Arbeitsbericht NAB 14-21
Scientific basis for the production of gas due to corrosion in a deep geological repository
The Swiss national program for the disposal of radioactive waste involves emplacement of spent fuel (SF), vitrified high level waste (HLW) and long-lived intermediate level waste (ILW) in a deep geological repository constructed in Opalinus Clay. On the other hand, low and intermediate level radioactive waste (L/ILW) will be disposed either in a combined repository in Opalinus Clay, or in a separate repository constructed in Opalinus Clay, 'Brown Dogger', Effingen Member or Helvetic Marls host rocks. Under disposal conditions, processes which can lead to the generation of gases may occur. One such process is the anaerobic corrosion of metals which exist in the wastes themselves or are used for the disposal containers or in the construction of the repository. Such gases play an important role in safety assessment since they can lead to increased pressures in the repository making the characterization of their nature and production rate necessary. Consequently, the aim of this report is to critically review the available literature and identify the relevant mechanisms and representative corrosion and gas generation rates.
Corrosion is an irreversible interfacial reaction of a material with its environment, resulting in the loss of material or in the dissolution of one of the constituents of the environment into the material (Landolt 2007). Corrosion is a system property and thus the corrosion behavior of a material depends on its chemical/physical/mechanical properties as well as the chemical / physical / mechanical conditions of the environment. As a result, the mechanism and rate of corrosion of a metallic material will evolve with the conditions prevailing in the near field of a deep geological repository.
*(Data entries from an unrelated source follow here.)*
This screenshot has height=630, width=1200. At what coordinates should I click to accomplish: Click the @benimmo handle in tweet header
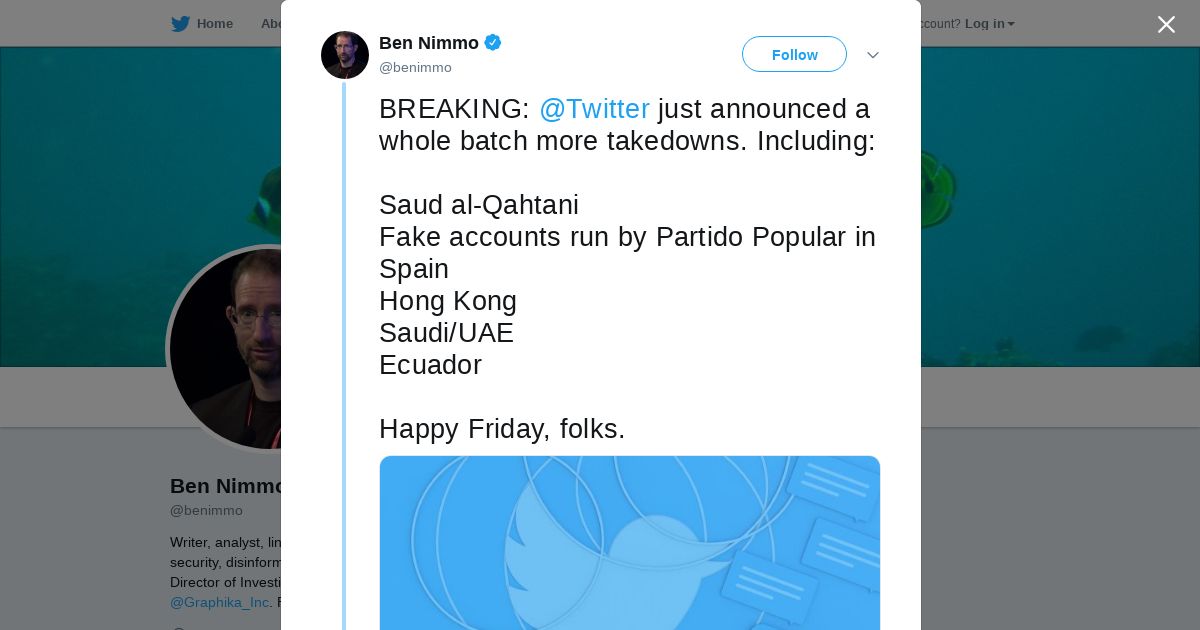click(415, 68)
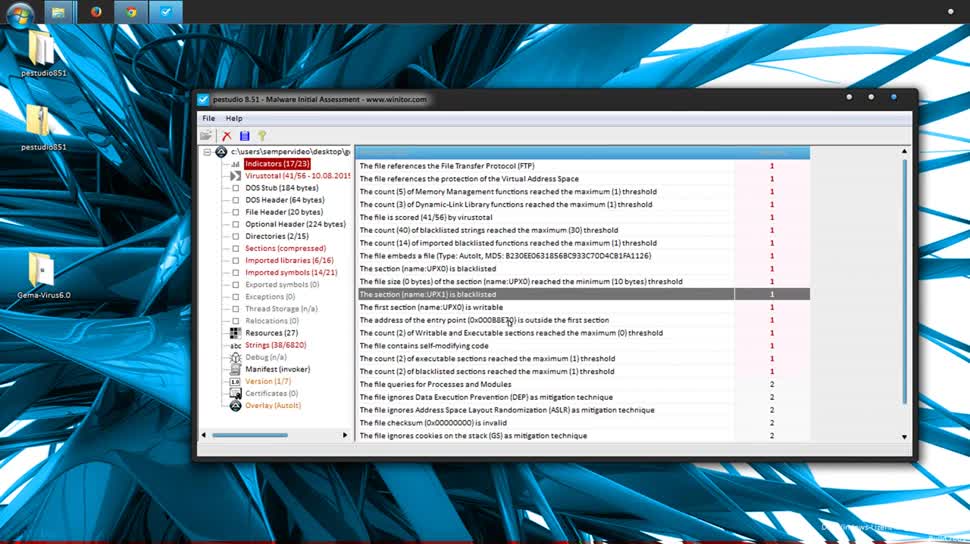This screenshot has height=544, width=970.
Task: Select Indicators (17/23) tree entry
Action: 277,164
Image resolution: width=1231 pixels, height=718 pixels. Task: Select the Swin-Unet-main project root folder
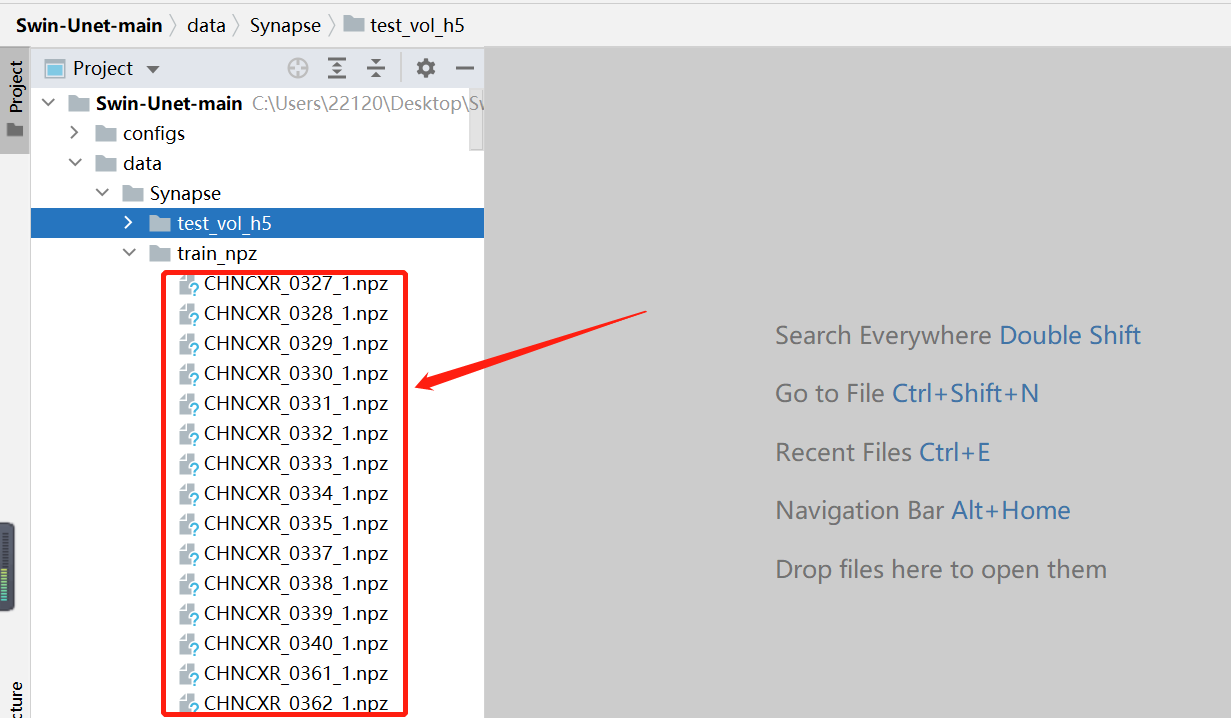168,103
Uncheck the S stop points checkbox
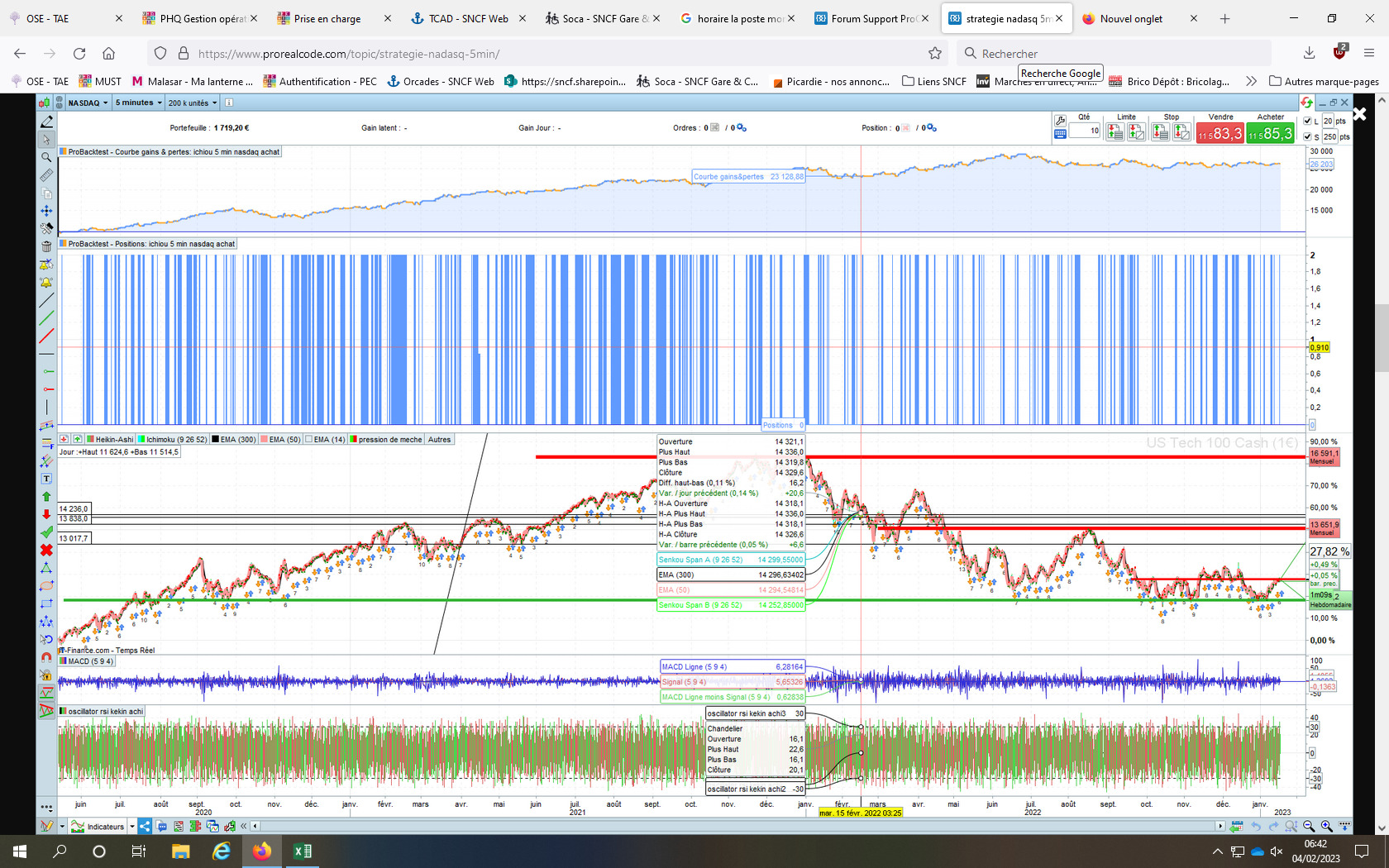Screen dimensions: 1389x868 [x=1307, y=136]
Due to the differences between the respective near field environments in the current Nagra reference repository concepts, spent fuel and vitrified high-level waste are considered separately from the long-lived intermediate-, and the low- and intermediate-level waste. In a first approach, the disposal concepts and the expected evolution of the conditions in the near field of each of the two above mentioned cases are presented in Chapter 2. Specific details with regards to corrosion-relevant materials properties and the criteria for selecting representative corrosion studies from literature are discussed. Carbon steel is the current reference material for a SF/HLW disposal canister as well as the most abundant metal in the L/ILW inventory. Its corrosion mechanisms and rates are discussed in Chapter 3 separately for each repository. Other metals such as aluminium, lead, copper, zinc and magnesium and alloys such as stainless steel and Zircaloy exist in the L/ILW inventory and their corrosion mechanisms and rates are discussed in Chapter 4. In each of those chapters the representative corrosion rates are compared in order to identify critical parameters which lead to the selection of a reference corrosion rate for each metal and repository concept case.